Pierre Pérignon, better known to the world as Dom Pérignon, died September 14, 1715.
Dominican monk Pérignon was in charge of making wine for Hautvillers Abbey.

Contrary to popular wine mythology, he did not create the Dom Pérignon brand. The champagne we know by that name was created by Moët & Chandon in 1921 and named in his honour. 

If he didn’t invent the vin gris, nor the bottle, nor the sparkling, nor the cork, what is he even good for??? Dom Pérignon was simply one of the best wine makers of France, and a very famous one at that.
Dom Pérignon: Epic Champagne Monk Life and Symbol of Luxury (uncorkchampagne.com)

There are no good stamps featuring Pérignon but one excellent one celebrating champagne. 

Olympic champion Ms. Eleanor Helm excluded from American team. 
She had drunk too much champagne… 
Maroc Morning newspaper 1936

Champagne-Girl

Champagne Girl
part of the French Life and Landmarks series 
Issued by French post in 1938
Designer: André Spitz Engraver: Antonin Delzers

The Champagne Girl stamp could very well have referred to record breaking gold medal athlete Eleanor Holm, although it didn’t. Holm was a top American swimmer, nicknamed “The Torpedo” and a sure bet to win  gold in the 1936 Berlin Olympics. A fan favourite, she was known for her athletic abilities, her nightclub lifestyle and love of jazz.  Oh and champagne.

She was on her way to the Berlin Olympics, along with the rest of the US team, when she ran afoul of the prudish standards about how a woman should behave, and the puritanical views of the head of the US Olympic committee. As the S.S. Manhattan steamed out to sea, Holm was invited to a party thrown by the Press Corp in the first class suites. There she enjoyed dancing and music, won a pile of money on dice games (rumoured to be a couple hundred dollars) and sipped champagne throughout the night. Before the party was in full swing, the women’s team chaperone tried to shuffle the energetic Holm off to bed at a ghastly early hour: “This chaperone came up to me and told me it was time to go to bed. God, it was about 9 o’clock, and who wanted to go down in that basement to sleep anyway? So I said to her: ‘Oh, is it really bedtime? Did you make the Olympic team or did I?’”

• **Complete the following**:
1. From the passage on Dom Pérignon and champagne, list everything Eleanor Holm was known for as a fan favorite.
2. Continue the passage on Dom Pérignon and champagne from the point where it stops.

• **Available data**:
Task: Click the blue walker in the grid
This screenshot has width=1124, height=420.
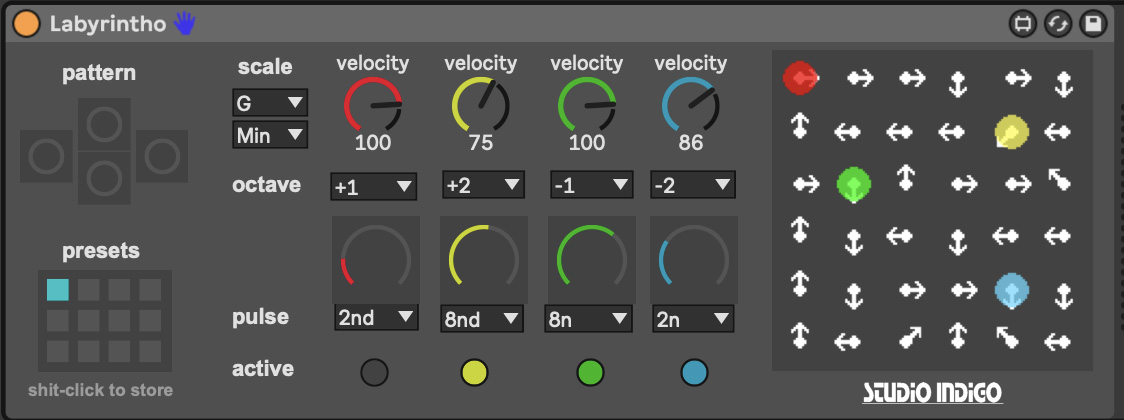Action: click(1010, 291)
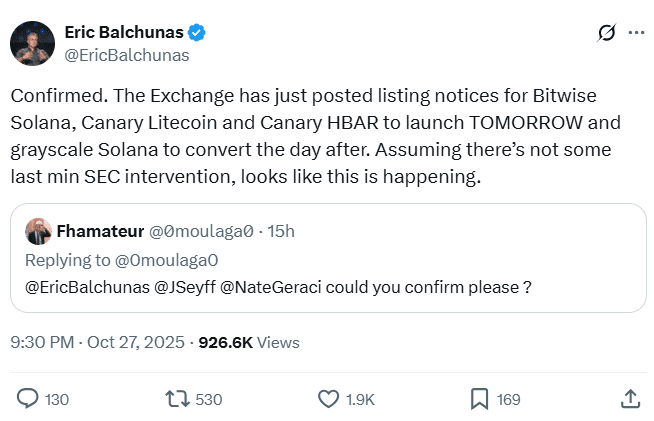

• **Results for each task**:
1.
- Her athletic abilities
- Her nightclub lifestyle
- Her love of jazz
- Champagne

2.
Holm was a married woman of independent means and took a very dim view of the way women were treated as children who needed to be minded. The chaperone scurried off and complained to Avery Brundage, US Olympic team president and all round cramp in Eleanor’s life. He didn’t like Eleanor. He didn’t like her independence and certainly didn’t like her enjoyment of the sparkly wine. She was setting a terrible example for the other athletes in his mind and the next morning he booted her from the team. Nothing Eleanor or her teammates could say would change Brundage’s mind. She was off the team.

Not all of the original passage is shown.